=== PROVIDED MATERIAL ===

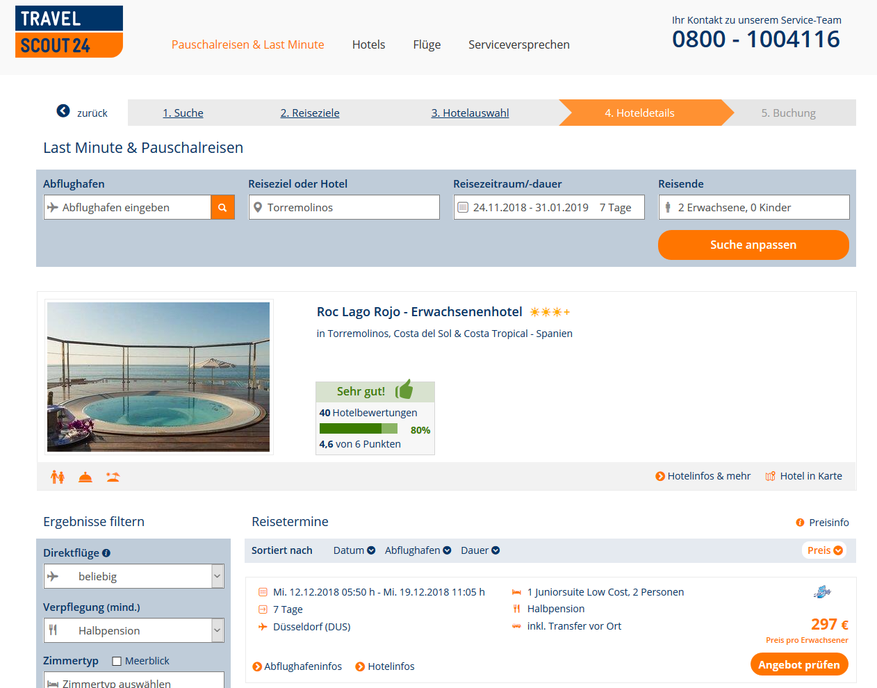Screen dimensions: 877x688
Task: Sort results by Abflughafen
Action: click(x=418, y=550)
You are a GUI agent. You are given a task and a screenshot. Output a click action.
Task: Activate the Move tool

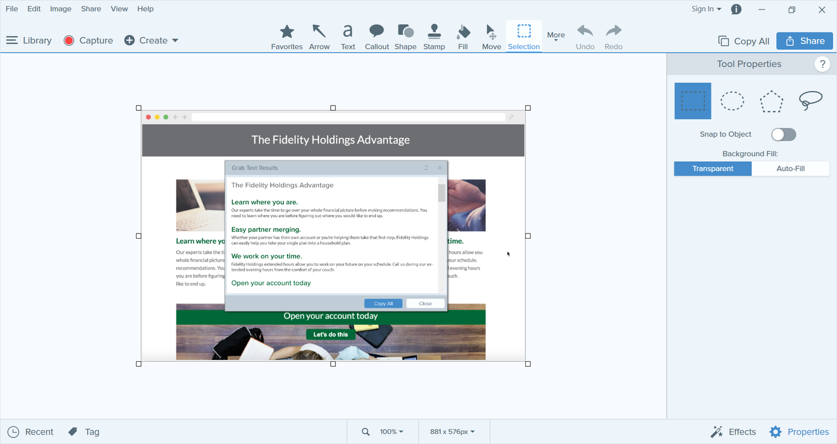[x=491, y=37]
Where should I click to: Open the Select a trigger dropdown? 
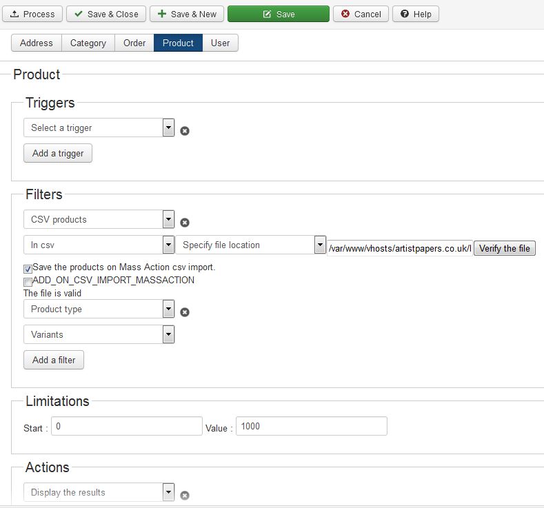pos(99,128)
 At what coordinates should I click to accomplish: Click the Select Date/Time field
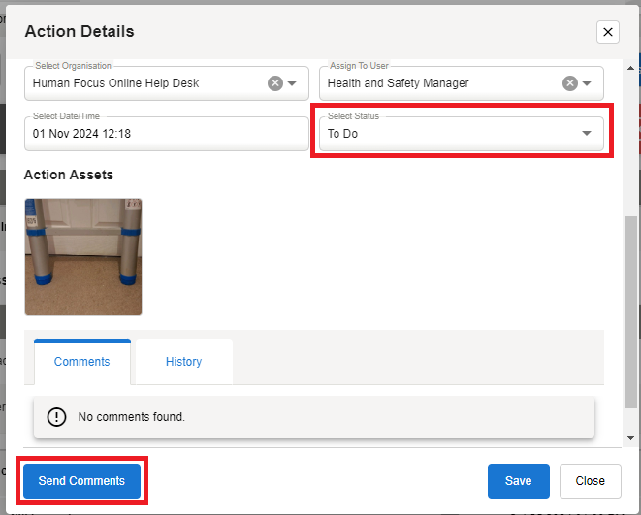(166, 134)
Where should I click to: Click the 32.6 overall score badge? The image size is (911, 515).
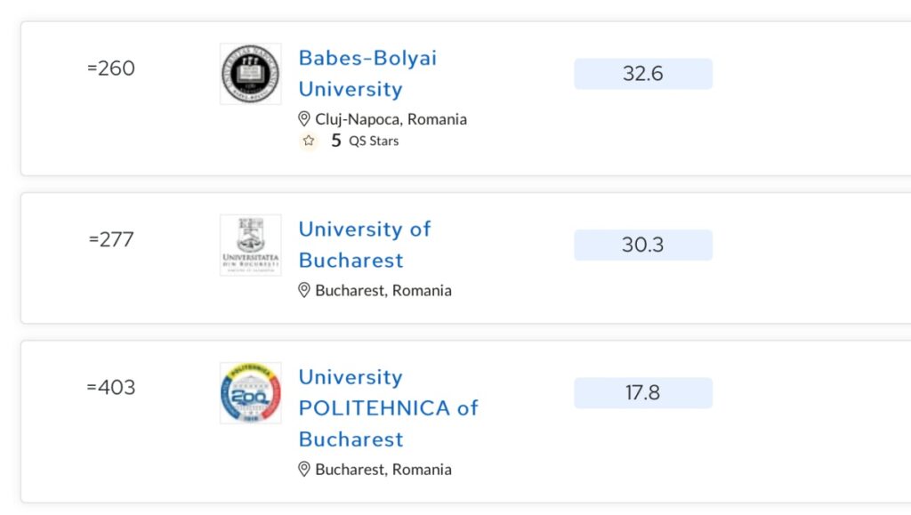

=== WHAT YOU SHOULD DO ===
Echo the items word for word, starting with the line containing "At what coordinates" and continuing through the end of the items, and leave the pictures out of your answer.

=== RESPONSE ===
 At what coordinates should I click to accomplish: Click the Select Date/Time field
(166, 134)
Where should I click to: Click the 32.6 overall score badge? The image size is (911, 515).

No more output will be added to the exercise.